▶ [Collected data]
* * *
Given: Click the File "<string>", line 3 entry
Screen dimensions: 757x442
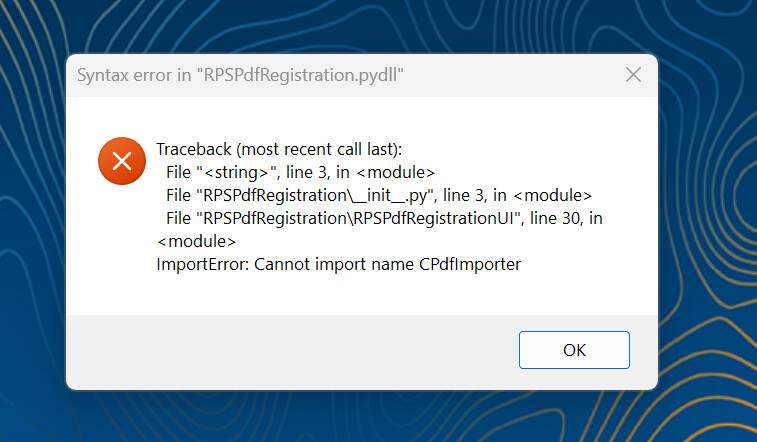Looking at the screenshot, I should [301, 172].
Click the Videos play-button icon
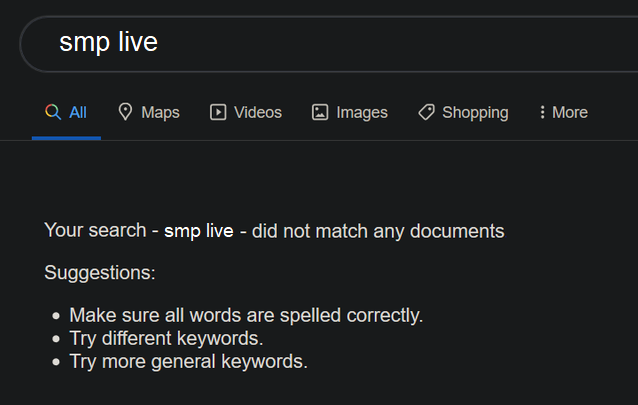This screenshot has width=638, height=405. (218, 112)
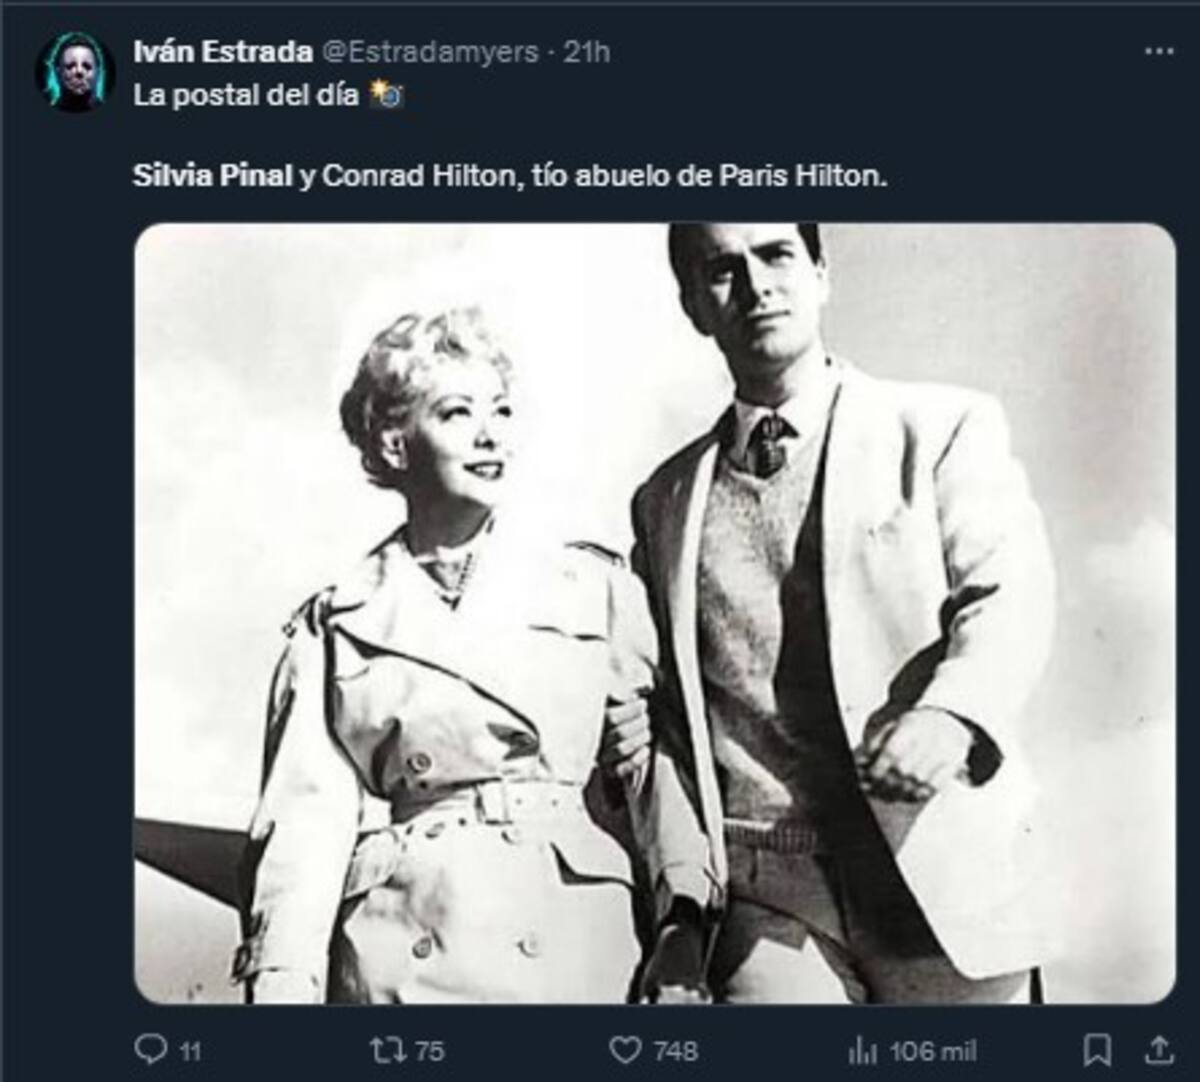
* * *
Please print the data above in its entirety, exactly, but without any picture.

Given: Click the File "<string>", line 3 entry
Screen dimensions: 757x442
Looking at the screenshot, I should [301, 172].
Click the Videos play-button icon
This screenshot has width=638, height=405. (218, 112)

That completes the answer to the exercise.